In some cases, utilization rates reported here are greater than 100 percent. This reflects short-term overuse of vouchers that can result from the practice of “overissuance.” Because not all families that are issued vouchers are able to use them, the voucher program permits local housing agencies to overissue vouchers in the same way that an airline overissues tickets. In other words, if one out of every five families typically is unable to rent housing with the vouchers an agency issues, the agency can issue five vouchers for every four vouchers it has available funds to support. If more families than expected are able to use their vouchers, the agency’s utilization rate may temporarily exceed 100 percent.

Number of vouchers that would be lost.  This fact sheet contains estimates of the total number of vouchers that would be lost in each state under the House bill’s funding formula.  The House bill bases future funding for the voucher program on the average number of vouchers that were in use during a local housing agency's last completed fiscal year.  Because housing agencies have different funding cycles, this funding formula would have different effects on different agencies; in some cases funding would be based on data from the period 5 – 16 months earlier, while in others it would based on two-year old data.  The estimates used here are based on the most recent voucher utilization data available.

It should be noted that the methods used to develop the estimates in this fact sheet are conservative.  The funding provided by the House bill appears to be inadequate to fund even the reduced number of vouchers that we estimate would be eligible for funding under the language of the House bill, and as a result it is likely that further cuts would be necessary.  It is impossible, however, to determine which states would lose additional vouchers beyond the number estimated here, due to insufficient appropriations.

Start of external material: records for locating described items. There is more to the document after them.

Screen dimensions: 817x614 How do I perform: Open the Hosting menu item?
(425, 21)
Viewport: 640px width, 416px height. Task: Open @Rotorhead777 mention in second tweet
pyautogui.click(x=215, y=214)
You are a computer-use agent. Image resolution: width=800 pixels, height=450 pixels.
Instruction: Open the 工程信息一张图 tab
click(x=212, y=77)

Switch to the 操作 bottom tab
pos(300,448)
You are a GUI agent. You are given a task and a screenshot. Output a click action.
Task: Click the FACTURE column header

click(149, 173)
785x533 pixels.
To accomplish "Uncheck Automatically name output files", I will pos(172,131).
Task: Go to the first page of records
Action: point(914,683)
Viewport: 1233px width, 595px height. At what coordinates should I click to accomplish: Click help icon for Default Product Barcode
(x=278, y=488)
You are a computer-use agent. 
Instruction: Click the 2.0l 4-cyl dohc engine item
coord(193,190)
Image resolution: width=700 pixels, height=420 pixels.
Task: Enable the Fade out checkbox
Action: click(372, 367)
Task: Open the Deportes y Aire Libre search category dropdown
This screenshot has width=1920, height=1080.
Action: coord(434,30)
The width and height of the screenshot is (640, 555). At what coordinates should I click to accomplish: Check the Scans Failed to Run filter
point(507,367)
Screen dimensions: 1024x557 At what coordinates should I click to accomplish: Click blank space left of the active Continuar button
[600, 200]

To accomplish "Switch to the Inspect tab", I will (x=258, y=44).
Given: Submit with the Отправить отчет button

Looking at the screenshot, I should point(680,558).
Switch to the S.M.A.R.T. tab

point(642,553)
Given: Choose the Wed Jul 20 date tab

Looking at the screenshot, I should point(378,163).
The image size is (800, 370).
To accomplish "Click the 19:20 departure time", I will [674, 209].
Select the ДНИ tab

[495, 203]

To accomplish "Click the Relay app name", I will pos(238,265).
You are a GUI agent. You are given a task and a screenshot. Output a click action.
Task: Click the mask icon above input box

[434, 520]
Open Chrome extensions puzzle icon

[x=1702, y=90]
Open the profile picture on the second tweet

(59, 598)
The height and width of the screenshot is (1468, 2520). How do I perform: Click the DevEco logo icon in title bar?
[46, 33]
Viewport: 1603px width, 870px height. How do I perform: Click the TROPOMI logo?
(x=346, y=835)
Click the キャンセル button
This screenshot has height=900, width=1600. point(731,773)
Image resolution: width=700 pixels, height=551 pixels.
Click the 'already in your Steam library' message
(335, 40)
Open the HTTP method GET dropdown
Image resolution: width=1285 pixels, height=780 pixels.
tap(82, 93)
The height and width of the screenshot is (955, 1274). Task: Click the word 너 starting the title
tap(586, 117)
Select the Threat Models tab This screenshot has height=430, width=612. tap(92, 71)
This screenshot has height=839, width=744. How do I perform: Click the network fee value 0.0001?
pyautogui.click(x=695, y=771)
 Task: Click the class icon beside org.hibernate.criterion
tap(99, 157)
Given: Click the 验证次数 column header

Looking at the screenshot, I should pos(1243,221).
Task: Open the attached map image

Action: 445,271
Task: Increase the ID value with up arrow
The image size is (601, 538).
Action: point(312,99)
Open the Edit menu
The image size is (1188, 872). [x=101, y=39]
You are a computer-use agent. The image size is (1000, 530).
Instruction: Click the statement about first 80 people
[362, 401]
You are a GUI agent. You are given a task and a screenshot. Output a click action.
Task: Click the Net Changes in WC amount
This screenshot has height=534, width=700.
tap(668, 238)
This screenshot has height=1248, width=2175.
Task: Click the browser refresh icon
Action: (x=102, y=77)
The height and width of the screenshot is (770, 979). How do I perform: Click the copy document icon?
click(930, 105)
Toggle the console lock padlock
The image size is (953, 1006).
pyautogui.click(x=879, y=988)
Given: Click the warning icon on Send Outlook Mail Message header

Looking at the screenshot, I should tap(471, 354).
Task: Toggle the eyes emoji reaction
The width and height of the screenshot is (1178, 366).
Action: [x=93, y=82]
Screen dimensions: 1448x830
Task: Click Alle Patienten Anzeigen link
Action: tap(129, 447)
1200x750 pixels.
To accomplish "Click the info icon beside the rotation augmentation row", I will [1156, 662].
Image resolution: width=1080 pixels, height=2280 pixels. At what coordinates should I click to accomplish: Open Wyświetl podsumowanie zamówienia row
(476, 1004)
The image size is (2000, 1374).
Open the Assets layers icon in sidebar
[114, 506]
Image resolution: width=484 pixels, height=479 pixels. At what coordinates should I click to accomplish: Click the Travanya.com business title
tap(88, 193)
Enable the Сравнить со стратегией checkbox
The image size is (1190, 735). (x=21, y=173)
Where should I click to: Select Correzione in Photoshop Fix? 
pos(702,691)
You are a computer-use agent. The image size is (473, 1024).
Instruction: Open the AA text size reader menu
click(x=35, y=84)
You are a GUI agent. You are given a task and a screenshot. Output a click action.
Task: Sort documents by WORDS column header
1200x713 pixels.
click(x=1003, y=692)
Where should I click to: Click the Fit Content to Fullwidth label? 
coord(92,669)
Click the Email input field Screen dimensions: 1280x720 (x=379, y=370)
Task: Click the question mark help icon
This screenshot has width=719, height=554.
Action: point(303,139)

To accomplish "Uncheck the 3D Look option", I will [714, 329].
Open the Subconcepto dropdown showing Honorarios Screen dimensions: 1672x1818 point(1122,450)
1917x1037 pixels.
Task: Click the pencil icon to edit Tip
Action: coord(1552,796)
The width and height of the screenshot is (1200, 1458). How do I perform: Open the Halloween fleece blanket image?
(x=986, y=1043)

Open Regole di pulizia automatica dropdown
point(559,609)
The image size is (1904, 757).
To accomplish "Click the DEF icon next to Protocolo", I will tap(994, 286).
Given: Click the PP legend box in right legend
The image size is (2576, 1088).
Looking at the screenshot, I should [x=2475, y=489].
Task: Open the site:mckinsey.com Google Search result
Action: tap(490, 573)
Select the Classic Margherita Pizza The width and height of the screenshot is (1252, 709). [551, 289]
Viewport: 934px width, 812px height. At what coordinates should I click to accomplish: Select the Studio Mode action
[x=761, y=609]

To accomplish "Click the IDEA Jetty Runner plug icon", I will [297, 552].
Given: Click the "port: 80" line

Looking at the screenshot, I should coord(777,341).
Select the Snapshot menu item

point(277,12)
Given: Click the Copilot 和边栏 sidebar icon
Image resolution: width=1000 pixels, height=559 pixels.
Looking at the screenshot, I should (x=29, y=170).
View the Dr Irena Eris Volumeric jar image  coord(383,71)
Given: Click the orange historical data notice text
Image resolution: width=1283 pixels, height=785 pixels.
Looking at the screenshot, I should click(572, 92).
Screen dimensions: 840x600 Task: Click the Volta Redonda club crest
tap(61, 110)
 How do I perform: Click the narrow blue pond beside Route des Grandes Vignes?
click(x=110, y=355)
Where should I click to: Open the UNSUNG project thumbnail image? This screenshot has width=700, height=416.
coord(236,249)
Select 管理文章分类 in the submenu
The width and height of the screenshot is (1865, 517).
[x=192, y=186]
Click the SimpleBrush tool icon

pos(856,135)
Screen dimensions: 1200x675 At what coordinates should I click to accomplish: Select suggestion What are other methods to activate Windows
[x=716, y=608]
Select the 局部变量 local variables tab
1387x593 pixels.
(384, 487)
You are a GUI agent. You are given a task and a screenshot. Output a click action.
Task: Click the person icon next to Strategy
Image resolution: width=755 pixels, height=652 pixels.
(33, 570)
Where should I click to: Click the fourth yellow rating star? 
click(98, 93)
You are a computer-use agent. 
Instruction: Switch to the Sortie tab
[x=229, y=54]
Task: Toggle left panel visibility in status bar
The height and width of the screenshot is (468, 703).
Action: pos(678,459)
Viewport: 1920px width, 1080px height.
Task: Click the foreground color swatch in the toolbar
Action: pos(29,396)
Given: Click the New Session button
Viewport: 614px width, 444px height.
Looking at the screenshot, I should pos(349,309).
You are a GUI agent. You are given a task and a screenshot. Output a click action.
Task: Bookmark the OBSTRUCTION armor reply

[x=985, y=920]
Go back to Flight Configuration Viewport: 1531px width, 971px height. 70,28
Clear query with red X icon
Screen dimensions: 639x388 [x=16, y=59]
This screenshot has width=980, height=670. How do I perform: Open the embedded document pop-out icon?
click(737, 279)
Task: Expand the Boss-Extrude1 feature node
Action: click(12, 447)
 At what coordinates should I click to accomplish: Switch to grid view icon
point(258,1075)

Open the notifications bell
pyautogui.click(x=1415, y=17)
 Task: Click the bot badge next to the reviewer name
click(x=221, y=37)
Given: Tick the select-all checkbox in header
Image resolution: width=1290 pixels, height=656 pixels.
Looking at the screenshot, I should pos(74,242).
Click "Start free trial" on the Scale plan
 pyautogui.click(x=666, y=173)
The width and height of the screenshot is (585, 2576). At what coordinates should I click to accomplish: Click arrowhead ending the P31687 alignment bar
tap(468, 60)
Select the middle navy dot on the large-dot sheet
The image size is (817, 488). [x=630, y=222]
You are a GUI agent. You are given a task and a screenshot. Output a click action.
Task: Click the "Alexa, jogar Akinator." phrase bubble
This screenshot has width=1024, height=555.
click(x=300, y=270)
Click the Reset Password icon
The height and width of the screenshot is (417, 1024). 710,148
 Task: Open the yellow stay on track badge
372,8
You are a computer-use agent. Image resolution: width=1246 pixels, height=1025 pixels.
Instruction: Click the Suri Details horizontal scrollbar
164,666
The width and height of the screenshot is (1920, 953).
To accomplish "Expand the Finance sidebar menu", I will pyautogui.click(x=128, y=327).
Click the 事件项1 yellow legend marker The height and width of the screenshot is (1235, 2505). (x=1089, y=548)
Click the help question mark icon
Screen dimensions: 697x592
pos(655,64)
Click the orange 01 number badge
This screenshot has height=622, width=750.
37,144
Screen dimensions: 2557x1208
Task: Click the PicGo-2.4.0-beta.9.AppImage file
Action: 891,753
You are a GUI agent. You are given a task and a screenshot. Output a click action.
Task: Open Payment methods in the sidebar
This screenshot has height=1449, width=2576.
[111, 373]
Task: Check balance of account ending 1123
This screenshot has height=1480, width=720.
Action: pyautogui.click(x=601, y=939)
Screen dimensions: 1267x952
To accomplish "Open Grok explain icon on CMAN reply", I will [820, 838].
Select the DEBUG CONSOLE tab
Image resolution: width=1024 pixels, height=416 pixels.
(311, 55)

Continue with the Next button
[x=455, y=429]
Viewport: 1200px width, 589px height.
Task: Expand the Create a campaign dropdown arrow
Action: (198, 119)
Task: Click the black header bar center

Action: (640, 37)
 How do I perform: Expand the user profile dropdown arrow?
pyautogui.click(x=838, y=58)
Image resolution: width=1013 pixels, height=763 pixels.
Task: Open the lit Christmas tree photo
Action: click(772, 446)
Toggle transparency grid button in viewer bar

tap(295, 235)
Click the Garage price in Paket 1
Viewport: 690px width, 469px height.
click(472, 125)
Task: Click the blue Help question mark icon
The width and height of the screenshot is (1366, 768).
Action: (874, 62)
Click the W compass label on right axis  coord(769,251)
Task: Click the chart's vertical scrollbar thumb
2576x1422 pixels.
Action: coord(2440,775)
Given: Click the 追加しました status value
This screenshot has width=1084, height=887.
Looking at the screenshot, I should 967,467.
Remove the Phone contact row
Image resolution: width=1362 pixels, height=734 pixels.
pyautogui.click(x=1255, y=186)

For most states, the estimate of the number of vouchers that would be lost is actually a range between two estimates based on different methodologies.  One of these estimates assumes that the state will lose vouchers at the same rate as the local housing agencies in the state that responded to the survey, while the other assumes that the state would lose vouchers at the rate at which vouchers would be lost across all agencies that responded to the survey nationally.  In the three states where there were no survey responses (Kentucky) or where the responses covered fewer than 1,000 vouchers (Delaware and Montana), the projections are based only on the national rate.  In the one state with only one agency administering housing vouchers, Alaska, information is given solely for the responding agency.  For most states there are examples of the number of vouchers that would be lost in particular communities.  These estimates are derived from the administering agency’s reported current rate of voucher use and total number of vouchers.  For purposes of these estimates, the total number of vouchers in each state is based on HUD data for individual housing agencies from the HUDCAPS system, accessed November 25 -27, 2002, and available at <https://pic.hud.gov/pic/haprofiles/haprofilelist.asp>.

Some of the vouchers that we estimate will be lost in each state are not currently being used.  It is impossible to predict how many of these vouchers would be used in 2003 if Congress maintained the current funding system rather than adopting the methodology in the House bill.  Because voucher use has been rising nationally and demand for housing vouchers far exceeds the supply in every state, all of the vouchers that would be lost under the House bill could be used by the agencies that currently administer them or by other agencies in the state.


* For some local housing agencies, HUD records show that the agency has been allocated a different number of vouchers (in most cases more vouchers) than the agency reported in the survey.  The estimates of loss listed here are based on the number of vouchers reported by the agency.  Communities for which the number of vouchers reported by the agency was substantially different from the number shown by HUD records are marked with an asterisk(*).